Handing Down the Farm
Handing Down the Farm

Handing Down the Farm

by Helmut Emmert of Kamloops, BC

The old farmer was sitting on the bench in front of his farmhouse, waiting for customers while enjoying the sunshine. He was thinking of the past, all the people in the village he had been with as a kid and as fellow farmers later on. Until recently he had had close contact with most of them, but lately many had shut off (kind of); they were not interested in what was going on in the world anymore, in politics, culture, sports, etc. Not even farming and all the new inventions still interested them. Some had died, most of serious illnesses, but others just of old age, as it was said. The farmer himself was convinced they died of boredom, no purpose in life, nothing to do anymore. He himself was a bit tired most days but still felt very much alive.

He had given the farm and all responsibility to his youngest son. The oldest son had studied computer science and had moved into town. The old farmer still helped whenever he could. The son had helped him as a kid already, as it is on the farm when the old farmer is still in charge, and had learned all the basics of farming. But then, once he had graduated from high school, he had gone to university to study agriculture. When he came back to take over the farm, he improved everything, brought it up to standard. The old farmer had operated the small farm all by himself, eight cows, a couple of pigs, chickens, and the horse. That was it. The horse was needed whenever something had to be pulled: the wagon, the plow, or anything else. The farmer’s wife took care of the kids, did the cooking for the family and the pigs, the laundry and also worked the house garden in the back with all natural Bio-vegetables on account of the cow manure. In the early years she had milked the cows, but later, as more children arrived, the old farmer took on that chore too. Milking them twice a day, taking them out to pasture, and working in the fields in between had been the farmer’s life. But not anymore.

Everything was different now. There were 80 cows, not just eight, and fifteen calves. The cows and calves had chips implanted under their skin instead of names like Elsie or Ami as it used to be. The calves had them too. All part of a new computer system. The calves would have liked to drink their mothers’ milk but were trained to walk up to a spout to drink their special calf food mix. When the computer program figured they had enough, they got no more. When they didn’t eat enough, the young farmer knew they were sick and called for the vet to have a look.

Milking the cows was also fully automated. They walked up to a special milking station whenever their udder was full and hurt. The suction cups of the milking machine automatically clicked on to the cows’ differently shaped udders and teats. Needless to say, the computer also registered the amount of milk per cow. When there wasn’t enough anymore, she was in trouble. The horse had also been in trouble after the young farmer bought a tractor to pull stuff, but the old farmer insisted on keeping his buddy of many years. All that automation left enough time for the young farmer, with some occasional help, to work the fields also with new machinery.

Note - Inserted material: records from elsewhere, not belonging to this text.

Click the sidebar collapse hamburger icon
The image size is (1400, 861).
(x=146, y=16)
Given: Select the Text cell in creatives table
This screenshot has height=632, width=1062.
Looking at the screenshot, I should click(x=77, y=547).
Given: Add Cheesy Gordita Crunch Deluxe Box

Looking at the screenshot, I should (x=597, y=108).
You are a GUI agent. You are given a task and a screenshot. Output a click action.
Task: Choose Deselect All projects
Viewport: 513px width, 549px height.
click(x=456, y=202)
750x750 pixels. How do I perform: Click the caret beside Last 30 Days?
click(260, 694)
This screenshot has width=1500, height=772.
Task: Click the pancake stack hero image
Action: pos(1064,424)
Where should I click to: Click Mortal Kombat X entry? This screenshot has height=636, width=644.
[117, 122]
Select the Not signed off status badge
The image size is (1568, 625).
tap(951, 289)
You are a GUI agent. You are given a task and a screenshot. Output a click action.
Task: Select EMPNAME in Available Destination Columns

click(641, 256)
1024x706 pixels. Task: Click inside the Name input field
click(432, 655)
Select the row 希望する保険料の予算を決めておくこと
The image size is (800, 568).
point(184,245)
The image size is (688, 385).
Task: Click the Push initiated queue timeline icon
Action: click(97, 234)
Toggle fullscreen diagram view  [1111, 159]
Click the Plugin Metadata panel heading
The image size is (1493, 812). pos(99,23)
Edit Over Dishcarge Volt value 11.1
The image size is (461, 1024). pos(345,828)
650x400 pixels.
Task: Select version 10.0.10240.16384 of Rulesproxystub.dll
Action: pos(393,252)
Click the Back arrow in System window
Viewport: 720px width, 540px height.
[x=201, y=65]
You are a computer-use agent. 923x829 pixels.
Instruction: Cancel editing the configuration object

You might wonder what the old farmer was still doing in such a fully computerised operation. Well, there was the day of the power outage. The cows were screaming and had to be relieved by hand. That was something the old farmer was used to, if not for so many udders. But together, the whole family did help out. The computer failed too, every so often. Luckily, the grandson knew how to fix it but, in the meantime, it was all hands on deck for the family, with the experienced grandpa upfront.

Several times, the old horse got his chance to be of use, whenever the shiny new tractor got stuck in the mud of a field. He managed to pull it out every time, although it often took him longer than in his younger years.

The young farmer had learned in university about some benefits of untreated milk and had started to sell such milk to the villagers. That made for some extra income. One day in fall, the farmer’s wife had some extra vegetables in her garden and asked the customers coming by for milk, if they wanted to buy some. Those without their own garden did, and again, it helped financially. Some of the milk customers with a garden of their own did not buy anything, of course. They said they had too much themselves and would sell it if they could. Well, the farm was already a store of some kind, and grandpa offered to sell it for them. For a fee. He made up a sign saying, “Milk and vegetables for sale. All natural.” and put it up on the road.

Some days in the evening, the old and the young farmer discussed what the weather would probably be like the next few days and if they should wait with the harvest or start now. In Spring they watched what was happening on the board of trade in Chicago. The young farmer had to decide what to plant. There were prices for corn, soybeans, oats and much more. And they all went up and down. All kinds of decisions had to be made. For instance, there was an offer from a bio-gas company to buy all their corn to make methanol gas for cars. They declined. Corn was food, not gasoline.

In the end, all decisions were made by the young farmer, but the old farmer felt good to still be included and also sometimes able to help with additional income. After all, there were new kids born with all kind of needs. The next generation had to be brought up to take over the farm eventually.